Yrny thanern. Dezoito milhas hoje, leste, nordeste pela bússola, nos esquis. Saímos da encosta pressurizada e cheia de fissura na nossa primeira hora de tração. Ambos puxamos, eu na frente, primeiro; mas não há mais necessidade de testar o solo com cautela, pois está firme, espesso sobre gelo sólido e sobre ele uma camada de revestimento, algumas polegadas de neve nova da última nevasca, com uma boa superfície de deslizamento. Nem nós nem o trenó precisamos abrir caminho; o trenó deslizava tão leve que era difícil de imaginar que ainda carregávamos cem libras para cada um. Durante a tarde, nos revezamos no carreto, pois é muito fácil fazê-lo nesta superfície esplêndida.
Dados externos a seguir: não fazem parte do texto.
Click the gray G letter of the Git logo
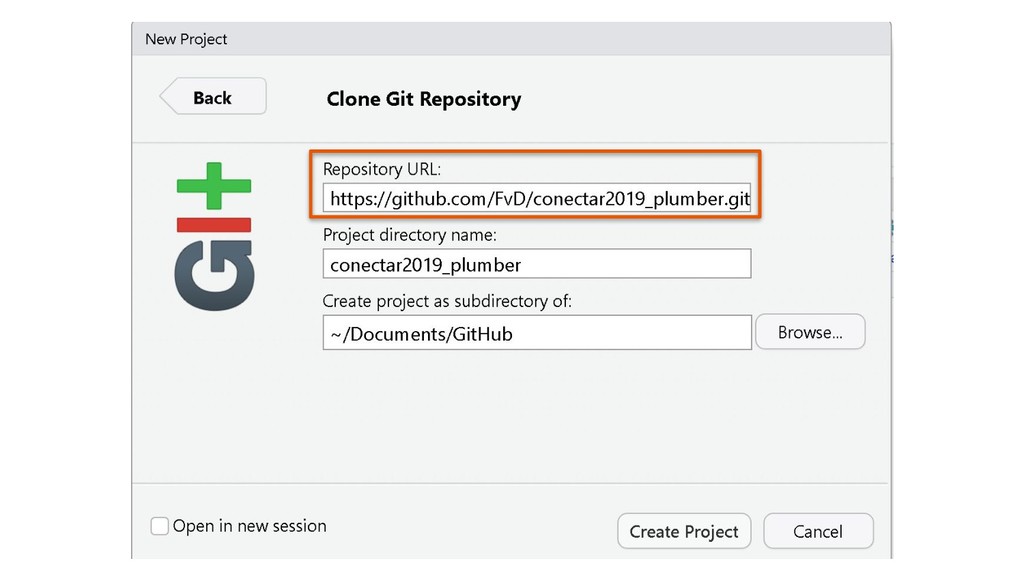Viewport: 1024px width, 576px height. 214,275
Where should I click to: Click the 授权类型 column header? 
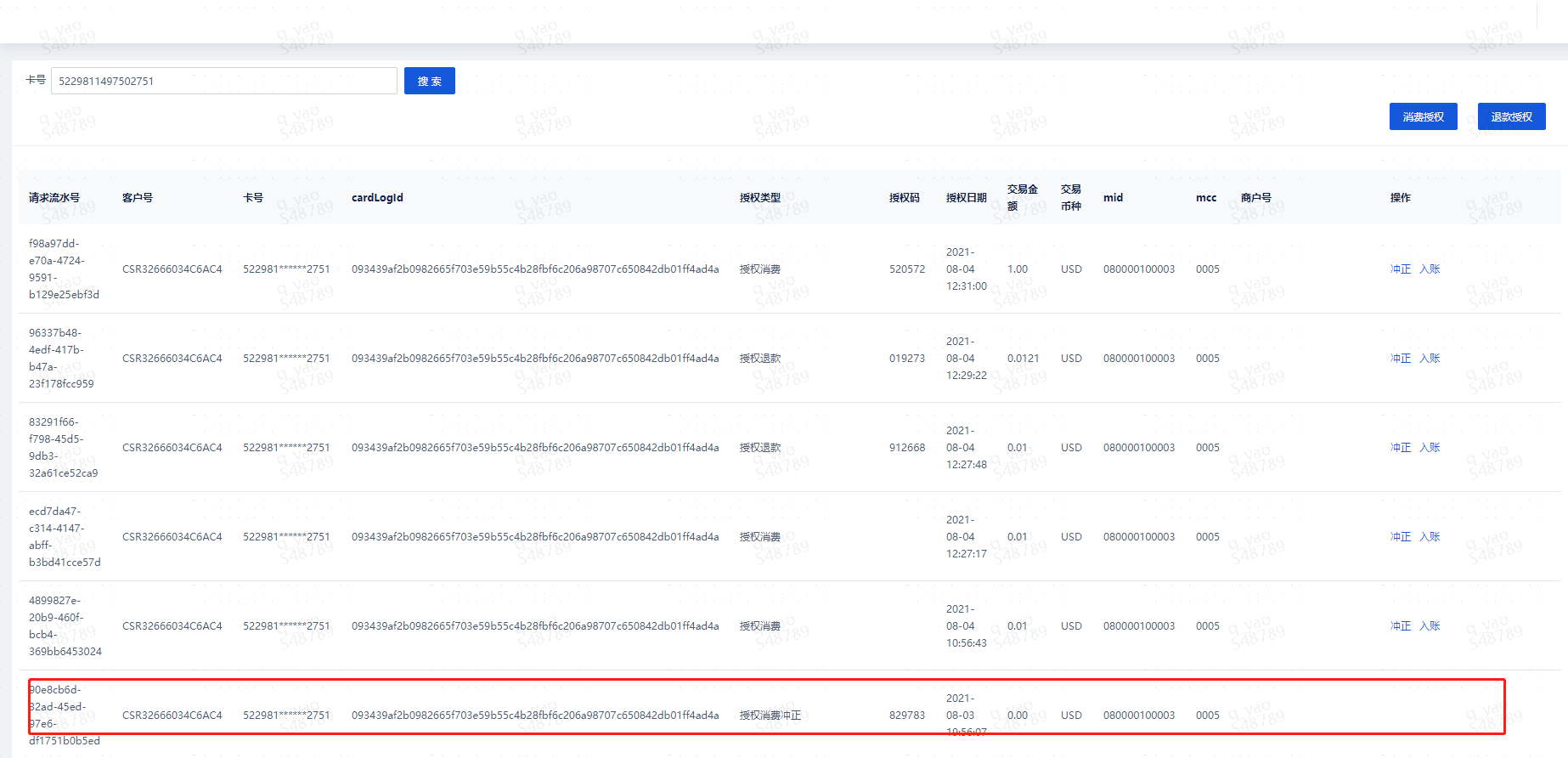[759, 198]
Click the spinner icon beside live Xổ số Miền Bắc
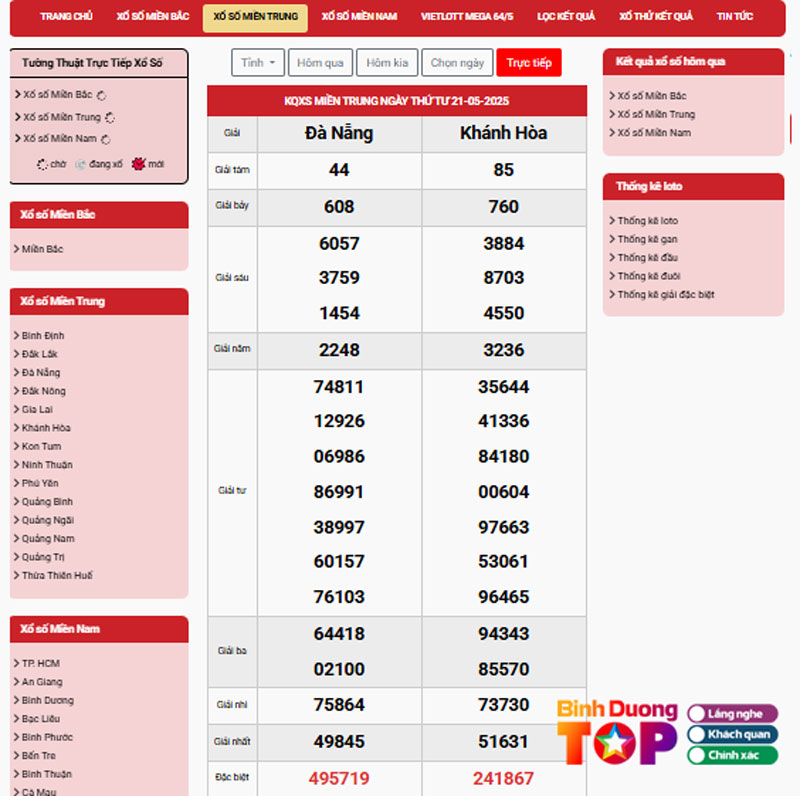 tap(101, 95)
É uma pena que todo aquele trabalho exaustivo sobre rochas tivesse sido feito em subidas íngremes, quando estávamos tão carregados.
Agora vamos com ligeireza. Carga muito leve, descubro-me a pensar em comida, um bocado. “Nós comemos”, diz Ai, de modo etéreo.
Todo o dia deslizamos leve e rápido sobre a planície gelada, bem nivelada e branca de todo, sob um céu cinza-azulado, sem falhas, exceto alguns picos negros atrás de nós, e uma mancha avermelhada, a respiração do Drumner mais distante. Nada mais: o sol velado, o gelo eterno.
VIII
O mito orgota da criação
As origens deste mito são pré-históricas. Ele tem sido registrado de diferentes formas. Esta versão bastante primitiva foi transcrita de um texto datado do períodopré-yomesh, encontrado nas cavernas santuárias de Isenpeth, nos desertos de Gobrin.
No começo nada existia a não ser o sol e o gelo. Durante longos anos, o sol a brilhar abriu uma grande fissura no gelo. Nos seus flancos apareceram grandes formas geladas, e não se via o fundo. Gotas d’água se derretiam dessas estruturas e caíam dentro do abismo.